There are a few ways to thread this needle and come up with a consistent view of deference and impermissible public motive that could drive conservative Justices’ arguments in all three of this week’s blockbuster constitutional cases. (I’ve left Perry out of this discussion, but had the merits been reached, I’m sure that the Romer-like question of whether or not to impugn the motives of the people of California would have been at the center of that case as well.)  Here are three possibilities: (1) Only the people and their democratically elected representatives deserve deference and respect as to motive; universities, in contrast, are unelected, elitist, and suspect. (2) Don’t forget that Justice Thomas wrote only for himself here; for the others, perhaps the problem in Fisher is not one of motive at all.  Instead, the University meant well and had a purpose that was permissible and even compelling, but used inappropriate means to achieve it—although this does raise the further question, what motivated the University to do that?  (And of course, one could come up with other cases in which other conservative Justices impugn as racist the motives of a public body, see e.g.

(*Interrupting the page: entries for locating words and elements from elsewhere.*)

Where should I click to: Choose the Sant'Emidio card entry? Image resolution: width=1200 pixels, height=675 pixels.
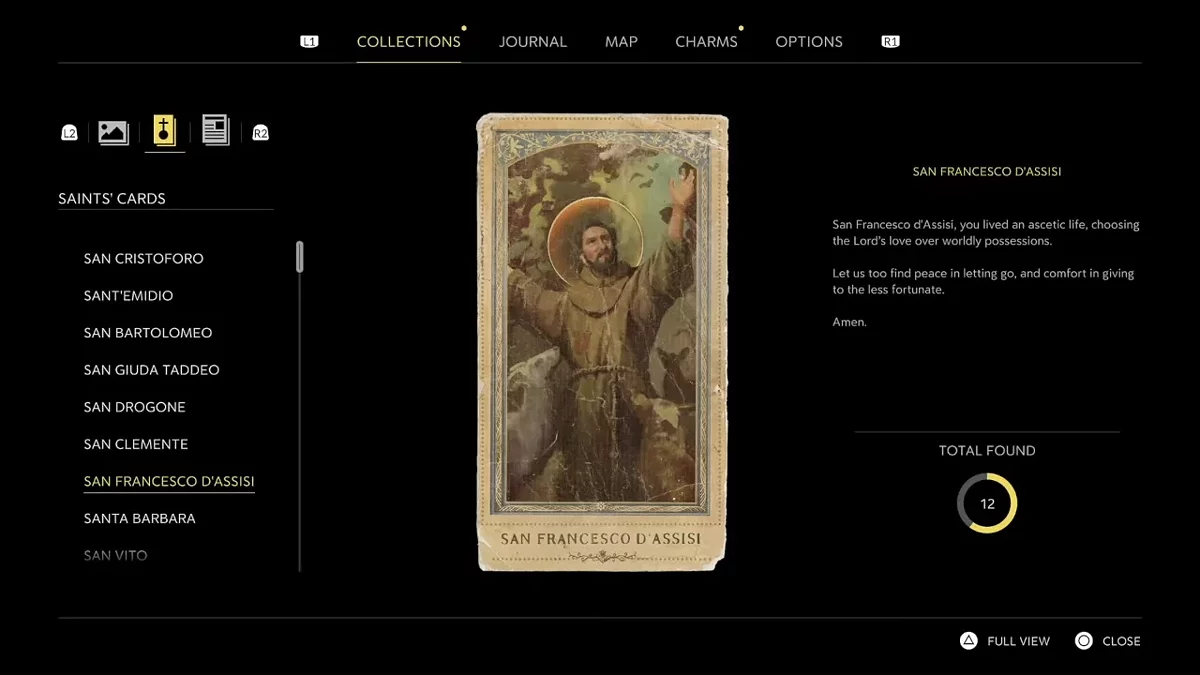point(128,296)
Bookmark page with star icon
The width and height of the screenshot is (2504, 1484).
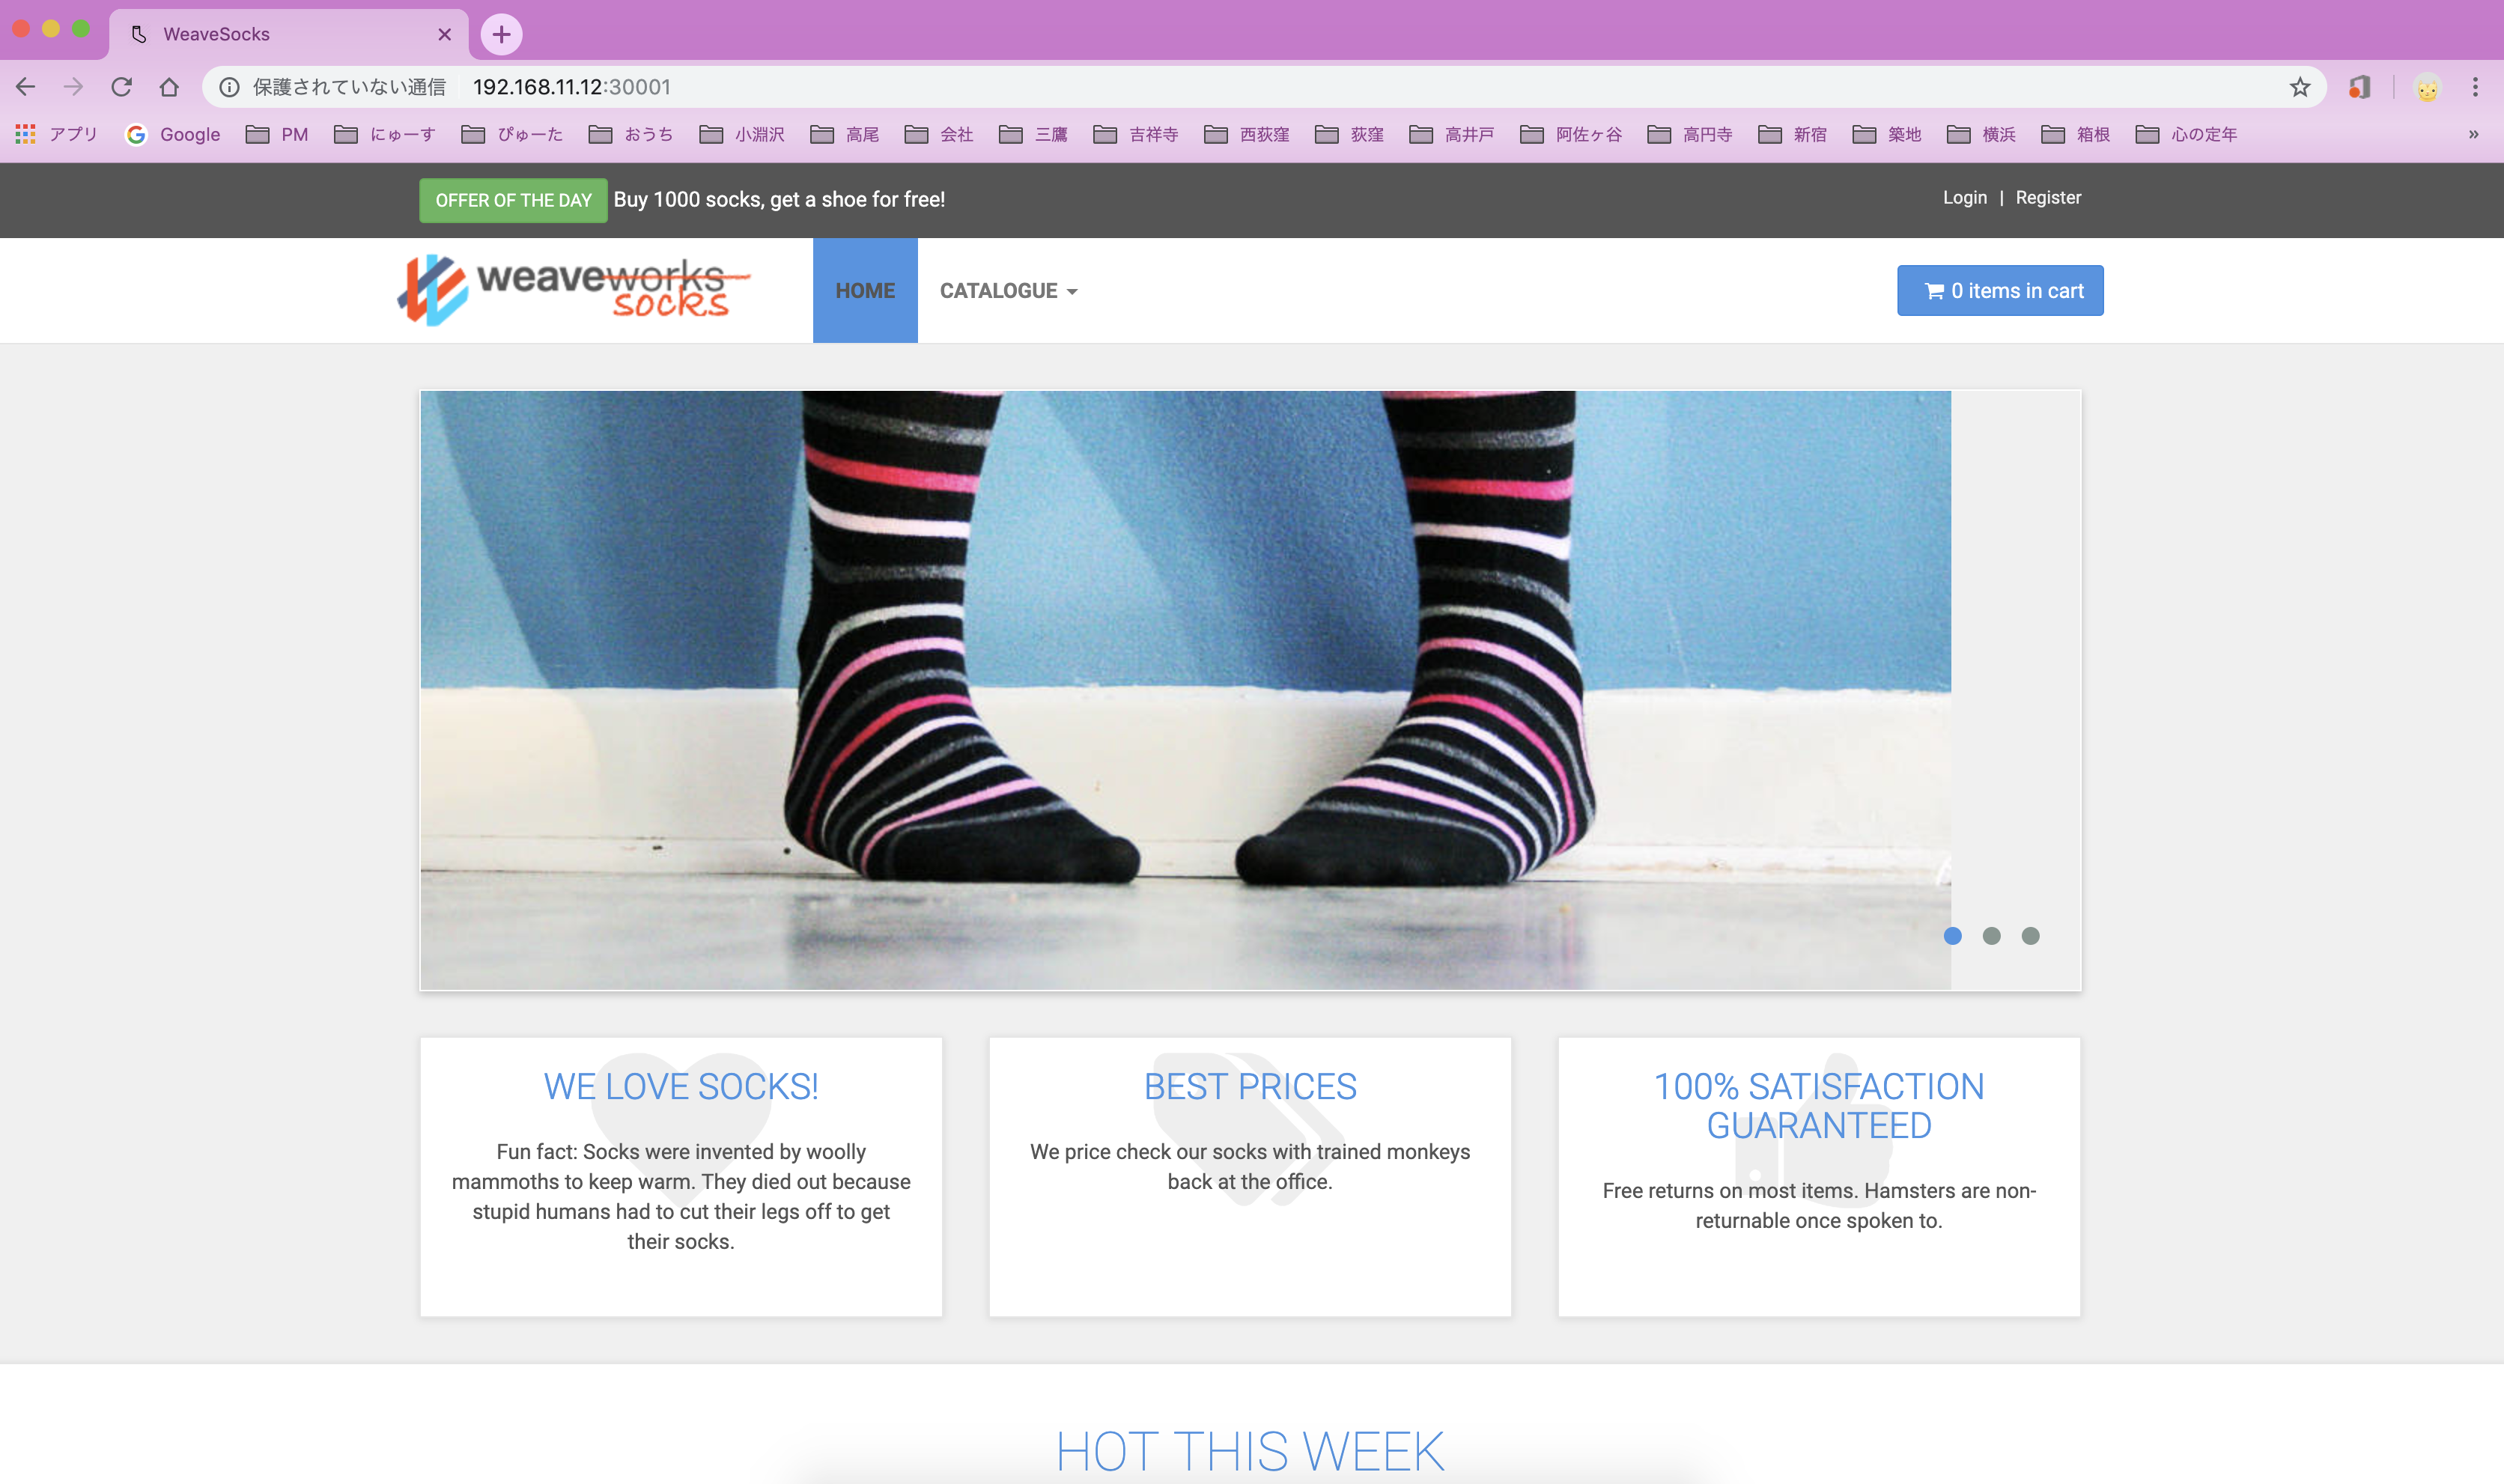click(2299, 87)
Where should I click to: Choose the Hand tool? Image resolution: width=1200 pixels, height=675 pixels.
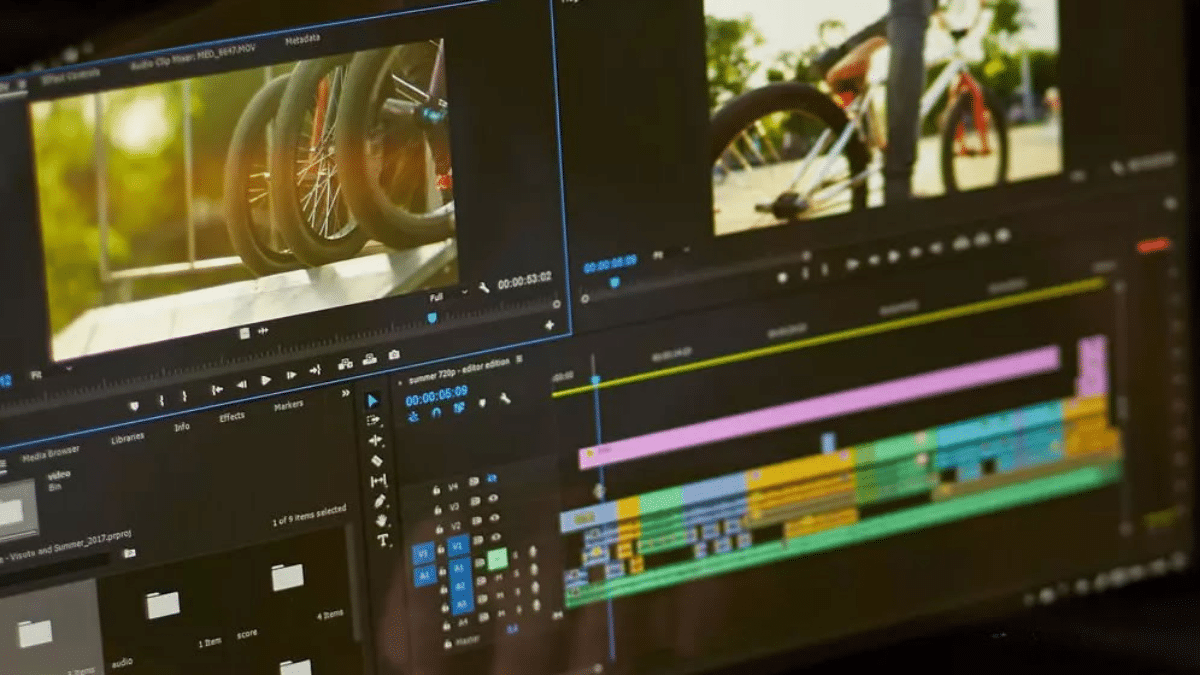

Justice Alito in Ricci.)  (3) Perhaps this whole blog post has been leading you down the garden path: really there is no consistent attitude about impugning the motives of legislatures and other public bodies to be found across the three cases—all that is consistent is “the anti-antidiscrimination agenda.”

That brings me to the title of this post.  Reading Shelby County, one certainly has the sense that the Court views it as very important to stop impugning what (Justice Scalia in Windsor calls) “once-Confederate Southern state[s,] familiar objects of the Court’s scorn.”  That is why it is crucial to strike the Section 4 coverage formula from the pages of the U.S. Code.  Indeed, doing this is apparently so crucial that it is worth not blocking whatever racially discriminatory laws Section 5 might have blocked in the next decade or two.  (I assume here that the Justices are realistic enough to understand that Congress is not likely to come back with a revised coverage formula.*)  In other words it would seem from reading Shelby County that something is worse than whatever discrimination Section 5 might have prevented.  Possibly, (A) what’s worse is the indignity of portraying some states as racist, or as more racist than others.  Possibly, (B) what’s worse is using antidiscrimination law to stop the discrimination.  These two readings relate in different ways to the other major constitutional law cases of this week.  Either way, we are deep, deep into legal territory that the architects of our modern antidiscrimination law regime in the 1960s and 70s would have found Alice-in-Wonderland strange.



*I think it's fair to assume that the Justices are well aware that Congress is not likely to come right back with a new Section 4.  An earlier version of this post suggested that the Justices actually acknowledged this political/Congressional situation, but that was in the Arizona case of the previous week, not Shelby County.